The Byron Review: What it Means for Gamers

A fortnight ago, child psychologist Tanya Byron published her government-ordered review of the potential risks of videogames. Although fairly ambiguous, her general conclusions seem to be focused on the classification of games in the UK. She has called for greater involvement of the BBFC and a legally binding certification system that will allow parents to 'clearly see if the games will be suitable for their children'.

Two systems currently operate in the UK, and either the BBFC or PEGI labels are displayed on game cases for retail. The report investigates the dangers to children and one recommendation included is the implementation of parental controls. It seems Ms. Byron hasn't done her homework, as most of us are aware of the controls present in the latest wave of consoles. Although incidental, the fact that there is a clear lack of research undertaken i.e. she hasn't even bothered to actually mess about on the consoles, shows us that yet again, the industry is being monitored by people who don't play games.

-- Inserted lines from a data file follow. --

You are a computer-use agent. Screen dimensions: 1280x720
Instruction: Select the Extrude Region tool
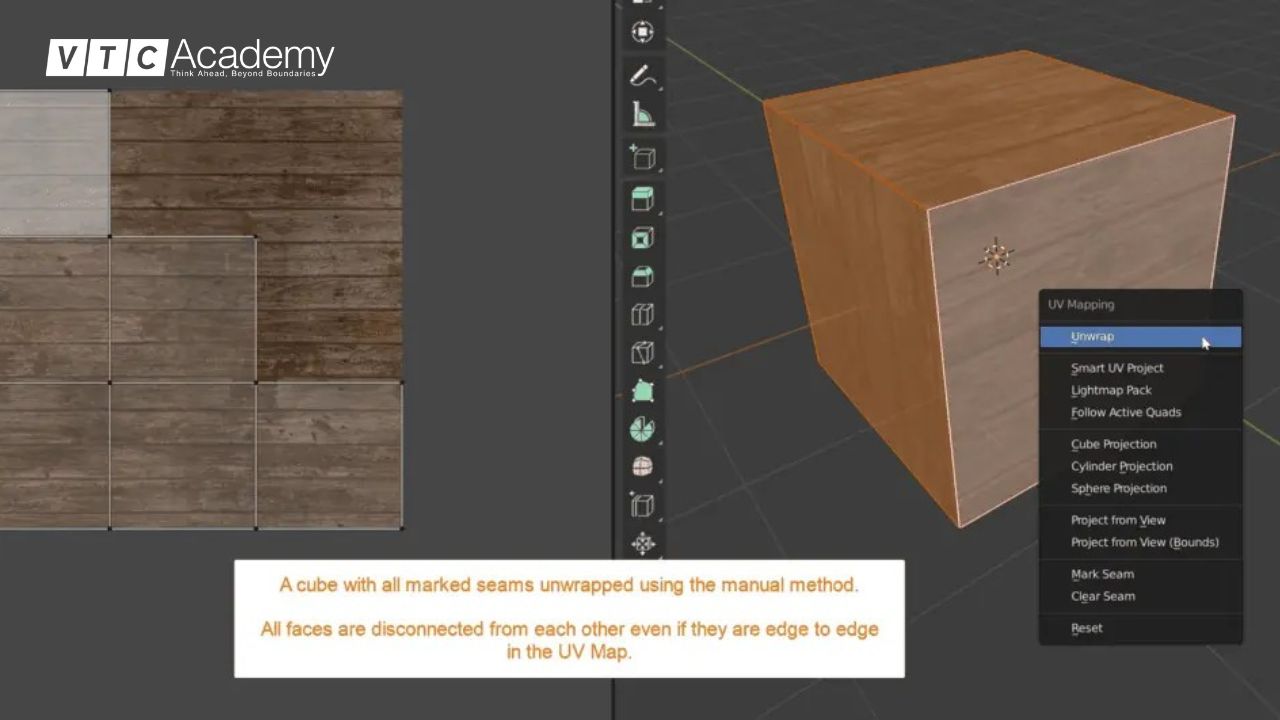click(642, 198)

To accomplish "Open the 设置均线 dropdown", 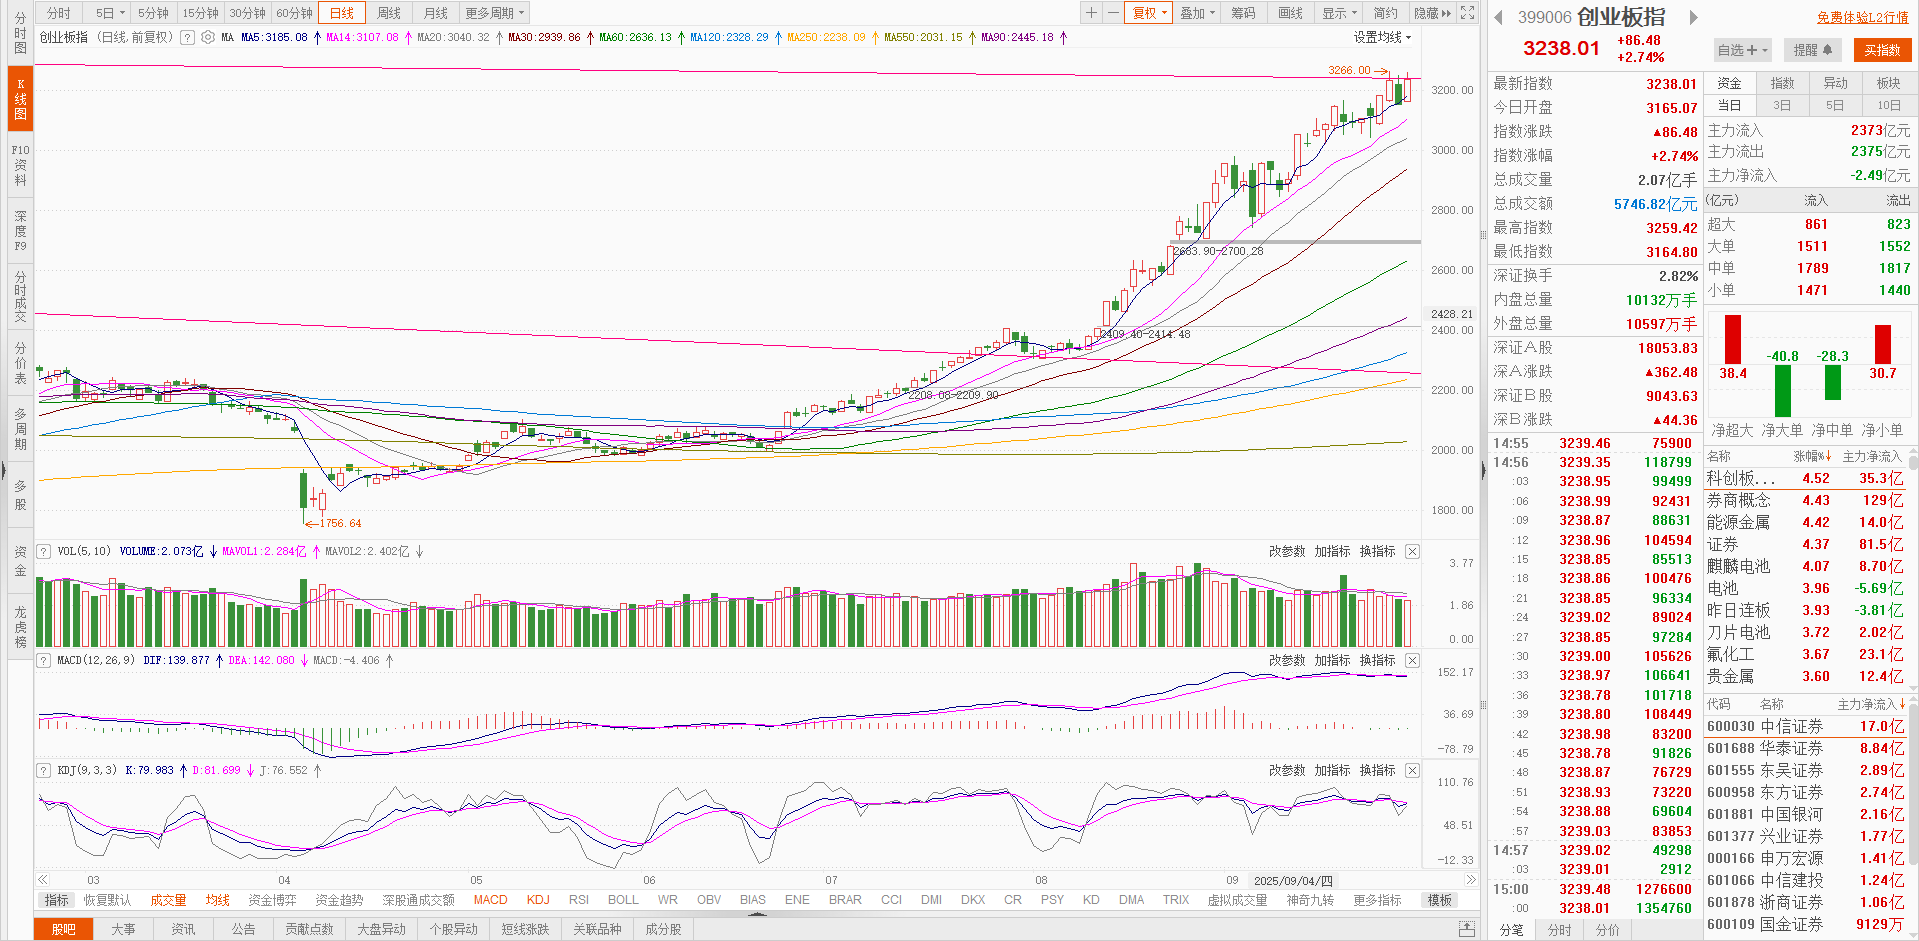I will pos(1382,37).
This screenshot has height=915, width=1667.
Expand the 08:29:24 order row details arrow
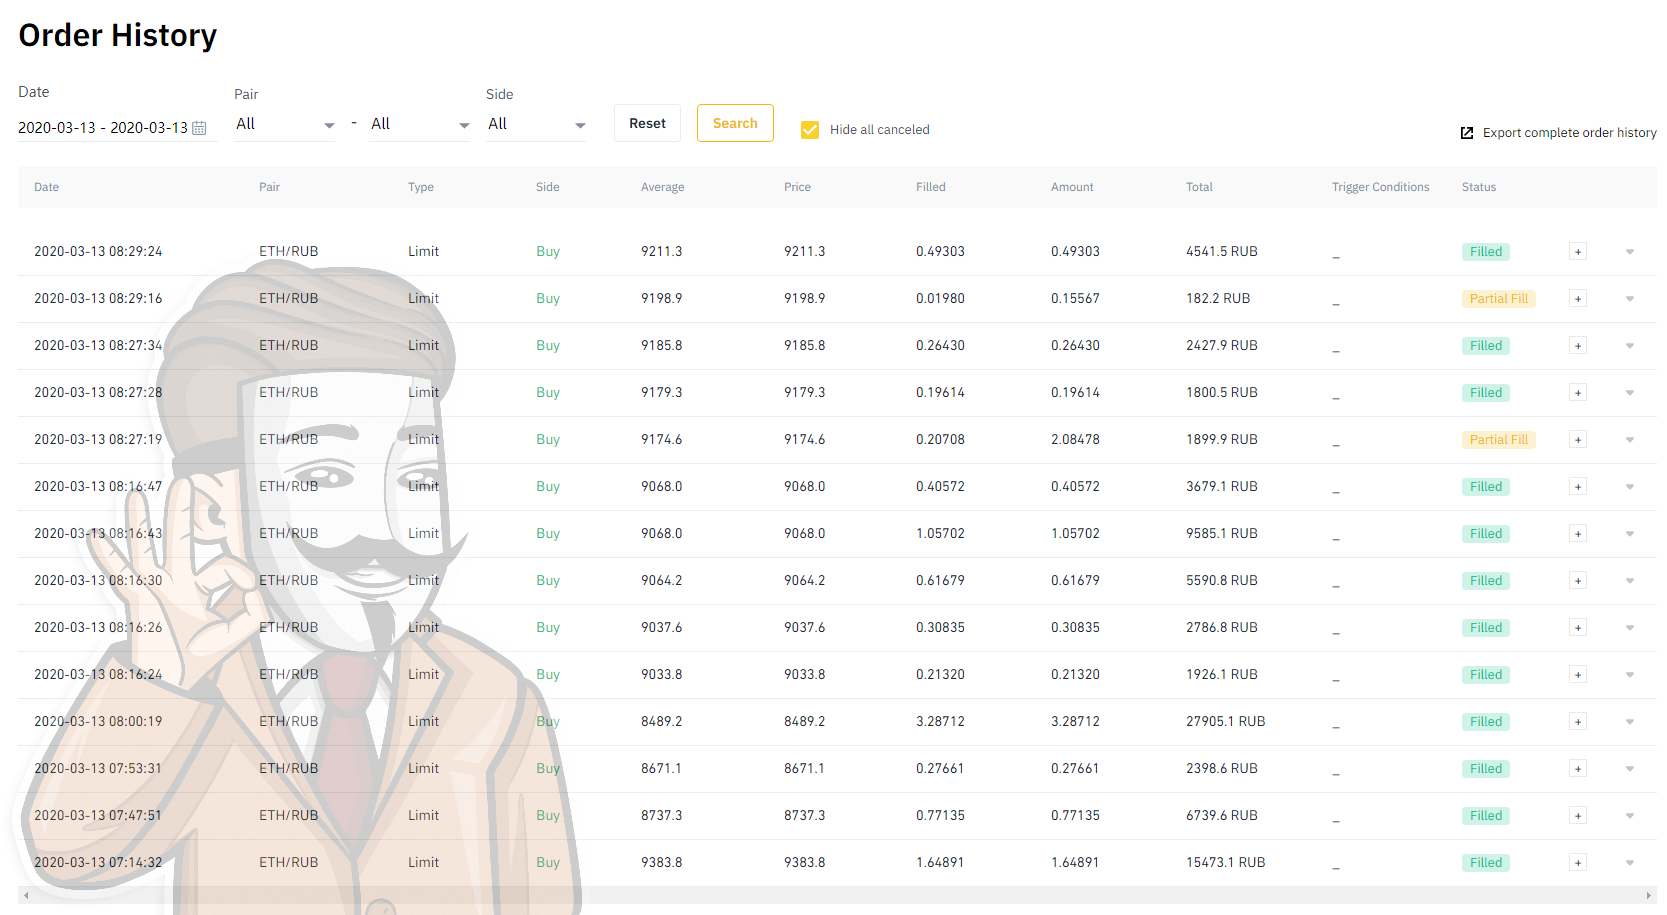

The videogames industry is a responsible sector, and often includes health warnings (including those ignorable Nintendo 'you've played too long' warnings) without external pressure to do so. European gaming bodies have also come together to form the Pan-European Gaming Information system, or PEGI. This system, although voluntary has been used frequently and provides clear age recommendations as well as more gaming-specific issues such as discrimination, drug use, sex, gambling and more. The PEGI Secretary General, Patrice Chazerand said

'PEGI is a rating system designed specifically for interactive content by people who best understand that medium. As the European age rating system of reference, PEGI has been serving about 30 European countries including the UK, for the last five years already.'

By all means the concept isn't perfect, yet it seems that gamers, despite all their best efforts, often get a hard time from people who aren't gamers. Byron's suggestions to favour the BBFC seem to have come at a bad time. The BBFC have just stumbled their way through a court case with Rockstar over the UK release of Manhunt 2, which was banned until recently - 7 months after its original release date. The BBFC was also in the spotlight when Bully was being released for the PS2. Under intense pressure from anti-bullying group, the BBFC forced Rockstar to rename the game and slapped a 15-certificate on a fairly mild game. Rockstar actually got the last laugh releasing the 360 version with the original title, but not before cheekily choosing the tongue-in-cheek 'Canis Canem Edit' for the PS2 release. All this media focus was on a game that actually rewards anti-bullying behaviour and perhaps stimulates children intellectually more than most of the drivel deemed acceptable to play (Avatar – I'm looking at you).

This leads us to question whether the BBFC is actually capable of classifying games. It is rarely mentioned that the Video Licensing Act of 1984 is still the criteria used when certifying games. Is a 24 year old piece of legislation adequate for an industry that is progressing at breakneck speed? Are the film and TV certificates even appropriate for videogames? The minimum two hour testing time undertaken by the board before classification could be only scratching the surface of a game like GTA and this illustrates the lack of gaming knowledge present in the BBFC. With more and more features in modern gaming to consider, as well as a staggering amount of potential dangers in online play we need parents to be as informed as possible.

This is what the review all comes down to. There is so much talk of the games being too violent, or the classification being inadequate or unclear when what ought to be happening is that parents should be looking at what they allow their children to play. People are looking for scapegoats, when the true responsibility rests with the parents. If you need a huge '18' in the middle of the case of Manhunt 2 to tell you it might be inappropriate then there is something seriously wrong. You would have thought a bloodshot, crazed eyeball and the words 'man' and 'hunt' next to each other may have been enough to suggest that it might not be okay to allow your 7 year old daughter to play it. We are reaching the age when the Quake modders of yesteryear are raising little hackers of their own. We now have at least some parents out there capable of restricting what their children can play. Perhaps some other Mummies and Daddies could learn a lesson. How about actually playing a game someday? Chainsaw duel on Gears, anyone?